» **BREVE ESERCIZIO A**:
Secondo il documento, grazie a chi sono arrivati sui nostri schermi i filmati e le immagini del Libano e della Striscia di Gaza in questo anno di guerra?

::: DOCUMENTO :::

Nell’era dell’informazione globalizzata si tende a darlo per scontato, ma la totalità dei filmati e delle immagini del Libano e della Striscia di Gaza in questo anno di guerra è giunta sui nostri schermi grazie al coraggio di decine di cronisti locali: dipendenti di emittenti, quotidiani e radio regionali o nazionali, freelance, ma anche tantissimi giovani reporter in erba che, mentre la terra intorno a loro veniva ribaltata dalle bombe israeliane, si sono muniti di smartphone o di una telecamera per affrontare un battesimo di fuoco, una declinazione di citizen journalism durante l’assedio militare sui popoli di cui fanno parte.
Senza le centinaia di testimonianze audiovisive raccolte sul posto in questi mesi, oggi non avremmo chiare le proporzioni della tragedia palestinese, i Procuratori delle Corti internazionali non potrebbero circostanziare1 in modo così dettagliato l’accusa di genocidio nei confronti delle autorità politiche e militari di Tel aviv, e forse faticheremmo a credere a molte delle evidenze distopiche via via emerse sulla condotta bellica di Israele.

::: DATI FORNITI :::

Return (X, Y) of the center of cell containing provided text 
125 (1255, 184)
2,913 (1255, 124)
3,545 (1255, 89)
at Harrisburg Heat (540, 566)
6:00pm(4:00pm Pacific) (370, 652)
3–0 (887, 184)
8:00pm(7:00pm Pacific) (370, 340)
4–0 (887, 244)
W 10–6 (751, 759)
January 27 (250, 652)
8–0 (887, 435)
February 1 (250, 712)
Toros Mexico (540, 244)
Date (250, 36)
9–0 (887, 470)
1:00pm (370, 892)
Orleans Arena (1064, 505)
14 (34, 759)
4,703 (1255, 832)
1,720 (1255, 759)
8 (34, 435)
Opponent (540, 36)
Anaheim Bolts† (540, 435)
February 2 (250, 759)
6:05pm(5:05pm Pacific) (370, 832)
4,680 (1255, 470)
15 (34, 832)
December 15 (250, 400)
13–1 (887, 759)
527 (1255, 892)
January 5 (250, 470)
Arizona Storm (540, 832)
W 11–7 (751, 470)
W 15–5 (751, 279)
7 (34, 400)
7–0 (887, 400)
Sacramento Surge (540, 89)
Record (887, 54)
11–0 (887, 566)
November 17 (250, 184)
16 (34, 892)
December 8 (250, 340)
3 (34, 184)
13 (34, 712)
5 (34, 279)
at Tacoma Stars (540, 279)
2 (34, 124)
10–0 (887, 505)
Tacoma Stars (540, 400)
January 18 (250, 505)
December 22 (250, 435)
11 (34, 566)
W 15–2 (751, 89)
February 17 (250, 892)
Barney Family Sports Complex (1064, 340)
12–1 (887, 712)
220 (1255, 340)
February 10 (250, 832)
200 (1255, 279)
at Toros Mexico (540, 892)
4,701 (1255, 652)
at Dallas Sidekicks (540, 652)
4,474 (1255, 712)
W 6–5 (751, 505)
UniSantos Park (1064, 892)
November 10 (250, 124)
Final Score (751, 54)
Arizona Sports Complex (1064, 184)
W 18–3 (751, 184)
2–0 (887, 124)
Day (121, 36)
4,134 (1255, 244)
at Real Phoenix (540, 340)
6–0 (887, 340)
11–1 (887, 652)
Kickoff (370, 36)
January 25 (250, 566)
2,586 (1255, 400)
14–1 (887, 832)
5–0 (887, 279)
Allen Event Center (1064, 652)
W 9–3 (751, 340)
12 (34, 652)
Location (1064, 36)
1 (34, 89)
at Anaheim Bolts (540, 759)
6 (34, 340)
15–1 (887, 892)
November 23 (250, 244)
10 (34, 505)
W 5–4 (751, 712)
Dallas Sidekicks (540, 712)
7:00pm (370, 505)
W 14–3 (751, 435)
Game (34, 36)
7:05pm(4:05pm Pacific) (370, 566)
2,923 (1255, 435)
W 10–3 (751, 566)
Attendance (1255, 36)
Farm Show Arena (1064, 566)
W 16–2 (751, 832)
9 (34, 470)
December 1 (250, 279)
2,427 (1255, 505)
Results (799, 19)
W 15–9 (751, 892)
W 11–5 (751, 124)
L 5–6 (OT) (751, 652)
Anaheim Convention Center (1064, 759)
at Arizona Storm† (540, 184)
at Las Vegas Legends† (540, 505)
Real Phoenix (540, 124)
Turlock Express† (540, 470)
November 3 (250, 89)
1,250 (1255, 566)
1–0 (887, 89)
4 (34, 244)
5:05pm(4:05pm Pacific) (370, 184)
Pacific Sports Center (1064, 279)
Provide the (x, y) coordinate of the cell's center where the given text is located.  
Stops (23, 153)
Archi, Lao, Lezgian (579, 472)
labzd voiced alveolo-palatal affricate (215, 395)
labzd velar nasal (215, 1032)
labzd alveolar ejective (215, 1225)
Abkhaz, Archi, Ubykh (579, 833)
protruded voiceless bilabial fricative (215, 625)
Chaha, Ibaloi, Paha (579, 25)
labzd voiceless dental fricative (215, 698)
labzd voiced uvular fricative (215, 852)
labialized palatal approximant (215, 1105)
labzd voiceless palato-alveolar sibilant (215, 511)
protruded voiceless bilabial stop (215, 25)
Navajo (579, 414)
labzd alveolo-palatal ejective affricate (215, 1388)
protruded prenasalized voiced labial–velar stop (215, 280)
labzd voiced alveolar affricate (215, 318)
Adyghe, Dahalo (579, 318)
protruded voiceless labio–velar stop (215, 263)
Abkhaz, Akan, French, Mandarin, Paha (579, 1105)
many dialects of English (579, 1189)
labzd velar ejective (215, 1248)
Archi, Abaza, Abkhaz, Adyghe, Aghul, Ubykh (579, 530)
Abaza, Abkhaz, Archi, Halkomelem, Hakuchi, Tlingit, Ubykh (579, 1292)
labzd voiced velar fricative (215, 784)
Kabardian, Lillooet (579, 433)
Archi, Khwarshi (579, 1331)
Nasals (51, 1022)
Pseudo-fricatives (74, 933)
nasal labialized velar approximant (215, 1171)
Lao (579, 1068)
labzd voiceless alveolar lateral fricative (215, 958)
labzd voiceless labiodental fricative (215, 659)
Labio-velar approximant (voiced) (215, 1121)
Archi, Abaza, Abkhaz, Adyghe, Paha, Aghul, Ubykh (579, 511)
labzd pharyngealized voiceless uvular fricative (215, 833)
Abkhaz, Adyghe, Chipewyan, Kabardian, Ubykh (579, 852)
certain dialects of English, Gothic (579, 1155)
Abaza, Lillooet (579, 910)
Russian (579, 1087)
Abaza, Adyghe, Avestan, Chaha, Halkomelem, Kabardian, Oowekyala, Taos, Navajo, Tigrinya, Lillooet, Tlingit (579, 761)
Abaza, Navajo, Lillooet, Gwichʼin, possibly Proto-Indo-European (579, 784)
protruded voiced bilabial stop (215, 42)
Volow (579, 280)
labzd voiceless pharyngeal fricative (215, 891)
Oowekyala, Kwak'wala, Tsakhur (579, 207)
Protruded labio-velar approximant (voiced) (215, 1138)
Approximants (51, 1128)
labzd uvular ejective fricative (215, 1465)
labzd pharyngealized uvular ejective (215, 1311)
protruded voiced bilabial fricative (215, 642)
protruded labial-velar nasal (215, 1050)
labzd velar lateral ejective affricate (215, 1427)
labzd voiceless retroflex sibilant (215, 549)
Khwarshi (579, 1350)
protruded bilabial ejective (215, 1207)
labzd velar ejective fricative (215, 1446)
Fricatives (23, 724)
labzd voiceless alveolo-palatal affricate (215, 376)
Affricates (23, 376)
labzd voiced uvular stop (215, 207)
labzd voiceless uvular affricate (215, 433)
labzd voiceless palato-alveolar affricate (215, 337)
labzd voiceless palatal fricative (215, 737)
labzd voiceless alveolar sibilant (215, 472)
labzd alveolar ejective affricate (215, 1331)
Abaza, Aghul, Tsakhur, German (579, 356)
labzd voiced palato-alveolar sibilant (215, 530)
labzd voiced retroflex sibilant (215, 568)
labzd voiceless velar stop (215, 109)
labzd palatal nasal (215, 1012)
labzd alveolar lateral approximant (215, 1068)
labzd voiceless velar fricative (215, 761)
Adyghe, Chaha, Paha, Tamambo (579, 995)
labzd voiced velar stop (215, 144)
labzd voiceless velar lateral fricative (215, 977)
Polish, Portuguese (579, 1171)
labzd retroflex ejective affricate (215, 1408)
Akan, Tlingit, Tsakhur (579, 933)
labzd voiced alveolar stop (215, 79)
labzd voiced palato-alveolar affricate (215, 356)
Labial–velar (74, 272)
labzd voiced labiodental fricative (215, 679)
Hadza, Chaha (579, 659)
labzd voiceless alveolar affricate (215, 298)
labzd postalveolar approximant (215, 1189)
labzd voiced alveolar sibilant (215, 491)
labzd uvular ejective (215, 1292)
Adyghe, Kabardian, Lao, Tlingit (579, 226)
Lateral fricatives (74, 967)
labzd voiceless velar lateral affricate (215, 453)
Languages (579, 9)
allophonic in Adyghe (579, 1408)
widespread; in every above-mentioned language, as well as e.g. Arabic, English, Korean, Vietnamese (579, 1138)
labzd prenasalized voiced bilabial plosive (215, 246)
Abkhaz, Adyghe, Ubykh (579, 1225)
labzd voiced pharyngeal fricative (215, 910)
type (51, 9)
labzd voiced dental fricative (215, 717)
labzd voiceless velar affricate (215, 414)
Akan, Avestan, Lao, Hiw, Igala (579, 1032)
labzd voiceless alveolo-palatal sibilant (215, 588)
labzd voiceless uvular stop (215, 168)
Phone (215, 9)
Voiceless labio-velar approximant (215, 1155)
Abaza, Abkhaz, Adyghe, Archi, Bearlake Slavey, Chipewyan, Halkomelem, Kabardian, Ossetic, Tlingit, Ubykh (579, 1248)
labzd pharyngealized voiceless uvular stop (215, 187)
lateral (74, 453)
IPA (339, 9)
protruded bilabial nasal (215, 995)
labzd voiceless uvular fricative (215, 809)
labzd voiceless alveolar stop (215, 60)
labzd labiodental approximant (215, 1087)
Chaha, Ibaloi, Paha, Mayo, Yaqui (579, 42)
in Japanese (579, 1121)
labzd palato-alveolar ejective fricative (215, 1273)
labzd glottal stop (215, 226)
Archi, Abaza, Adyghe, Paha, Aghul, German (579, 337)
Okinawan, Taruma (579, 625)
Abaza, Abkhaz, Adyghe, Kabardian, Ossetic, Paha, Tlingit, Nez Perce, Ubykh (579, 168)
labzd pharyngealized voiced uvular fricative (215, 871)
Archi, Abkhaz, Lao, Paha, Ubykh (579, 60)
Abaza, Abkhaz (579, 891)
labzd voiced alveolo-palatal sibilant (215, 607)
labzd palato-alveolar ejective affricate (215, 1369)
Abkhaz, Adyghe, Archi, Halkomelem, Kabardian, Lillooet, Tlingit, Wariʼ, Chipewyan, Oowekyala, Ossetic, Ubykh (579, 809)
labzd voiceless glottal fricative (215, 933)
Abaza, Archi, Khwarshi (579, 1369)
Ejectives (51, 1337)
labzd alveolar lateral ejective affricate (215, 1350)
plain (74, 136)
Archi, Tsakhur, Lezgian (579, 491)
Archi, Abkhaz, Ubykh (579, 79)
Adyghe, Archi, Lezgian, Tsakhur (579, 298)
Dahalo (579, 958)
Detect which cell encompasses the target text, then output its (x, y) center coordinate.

:::

» **BREVE ESERCIZIO B**:
Individua e copia ogni riga dei record che contiene la stringa "Sports". Le maiuscole e le minuscole contano.

» **SOLUZIONE A**:
Grazie al coraggio di decine di cronisti locali.

» **SOLUZIONE B**:
Barney Family Sports Complex (1064, 340)
Arizona Sports Complex (1064, 184)
Pacific Sports Center (1064, 279)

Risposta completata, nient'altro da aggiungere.